When I think of Harley-Davidson, I picture vast, overblown, under-muffled leviathans with loads of unnecessary chrome. The handlebars are too long and the rider is generally lying back as if anticipating a prostate examination.
Smaller, leaner, lighter machines have always been my thing, but I’m always up for a free ride.
I’ve never ridden an electric motorbike and while the 105 horsepower output was nothing I hadn’t previously sampled, the power delivered by the 1:1 torque was a little intimidating.
The bikes were a surprise. I’d watched the Long Way Up, the new Ewan McGregor and Charley Boorman documentary series in which they set off on LiveWires from Tierra Del Fuego, at the bottom of South America, planning to ride 21,000 kilometres to Los Angeles.
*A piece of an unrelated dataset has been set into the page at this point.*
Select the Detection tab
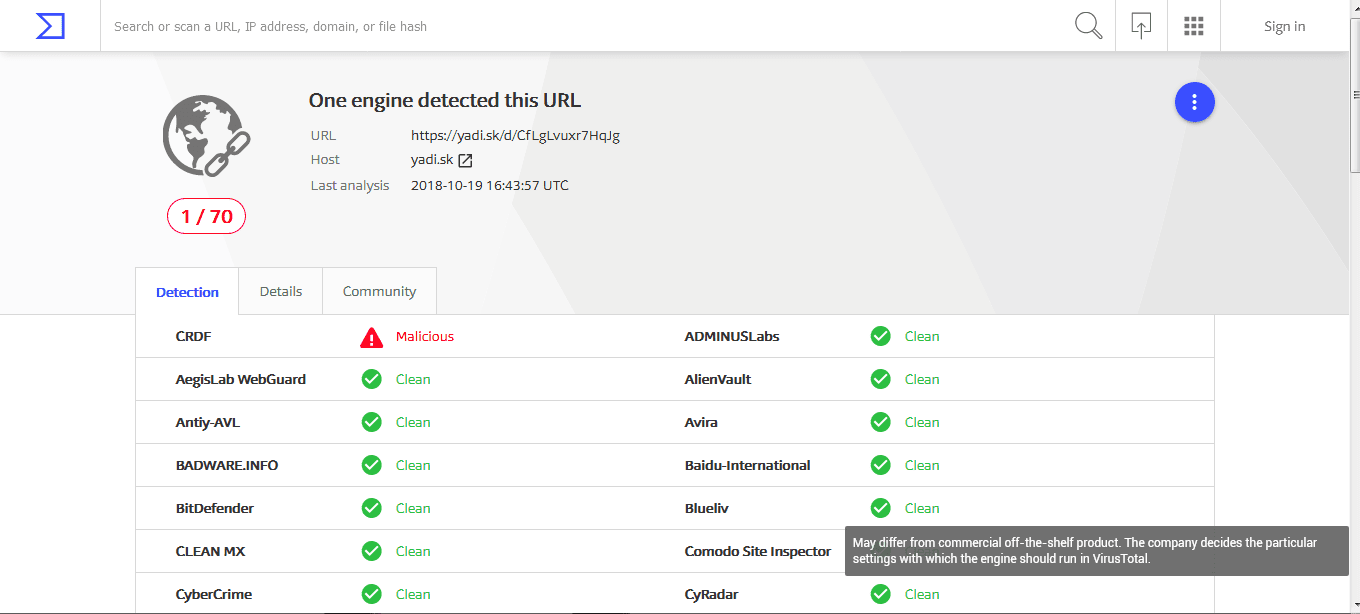This screenshot has width=1360, height=614. coord(187,292)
The machines looked big on screen, possibly because they are modified with long travel suspensions and panniers and protection suitable for a multi-terrain ride. In reality though the bike is surprisingly small. Not tiny, but certainly not Fat Boys or Sofa Chairs or whatever Harley call them. They are slim, too. The motor – itself relatively small – runs north-south with a bevel gear to change the drive direction to the belt final drive.
Above the motor is the battery, which is substantial – long and tall but still narrow, so that the bike is very comfortable to sit on.
The LiveWire is liquid-cooled, as is the motor, so there is a small radiator behind the front wheel. Black and finned, it has a slightly mysterious quality.
The seat is small but comfortable and big enough for a pillion passenger with a moderate bottom and is cantilevered from the frame back over the rear wheel, supported by a mono shock.
All the suspension is Showa and, I’m told, quite standard fitting for Harleys. The braking is Brembo, twin-disk at the front, single at the rear, also not unusual equipment on the modern Hog.
Also standard are the controls. As I sat on this machine, everything seemed to fit in well and the bike fitted me well, too, although it would have been ideal if I had slightly longer arms.
Start me up
Starting the machine requires brief instruction. The side stand must be up and the throttle cannot register any turn.
You switch the bike on and wait for it to boot up. This is all made apparent by a small but adequate screen in the traditional spot for instrumentation.
Once the screen indicates the LiveWire is ready, you can select one of four pre-programmed modes, if you wish. These are Road, Sport, Extreme Conditions and Eco and all are a balance of throttle response, regenerative braking and power.
You can also set a number of your own bespoke settings using slide bars on the screen.
The bike has traction and lift control, which can be turned off and can make the machine quite a handful.
We took to the Pukekohe racetrack in Open Road mode: full power but limited regenerative braking (much the same as a normal bike would get from engine braking).
The LiveWire is a nimble machine. Despite being on the heavy side, at 251kg, it handles like a dream and the performance off the mark is astounding. I’ve ridden more powerful bikes but with the Livewire, there are no gears and no clutch. You just turn the tap and it flies!
I’m no speed freak but after completing a couple of circuits of the track, I began to feel pretty comfortable and whisked up to 167 km/h on the straights. Indeed, on a few laps, I managed 171, maybe 172 km/h.
The brakes are progressive and powerful and the handling is really nice. The extra weight gives you a feeling of solidity and the high-ish set pegs and narrow profile of the bike means you can corner fast.
Out on the roads around Pukekohe township I selected Eco mode, which gives the maximum regenerative braking. This means that as you throttle off, the bike uses the motor as a generator to put power back into the battery.
This obviously causes drag, so the bike slows down quickly, which means you can ride around pretty much without using the brakes. This is very pleasant, and even with the lower power output of the Eco mode, there is still fistfuls of poke.
Ideal for commutes and day rides
There is no question in my mind that electric bikes are here to stay, and the LiveWire was a revelation.
It’s true its 158-kilometre maximum open-road distance between charges is limiting, but with a growing network of high-capacity DC charging points around the country, this shouldn’t be a bother.
And it’s claimed that, around town, with the regenerative braking on, the LiveWire will manage another 100km on top, so that makes it a perfect commuter or day-ride bike.
The build quality was overall pretty good, but I had a couple of niggles. A sharp-edged plastic air scoop either side of the front of the frame looked cheap and nasty, and the wires going into the indicators showed some copper and will allow corrosion.
The big issue is the price. It would cost just under $54,000 to ride away on a LiveWire, so you would have to be truly committed to either the concept or the brand.
There are rival e-bikes with similar stats that can be bought for substantially less – the Zero, for example – but Harley-Davidson says the competitors don’t have the same local backup.
That said, it is a bucket of coin and I think it will more likely be in the second- or third-hand market that I would buy a LiveWire.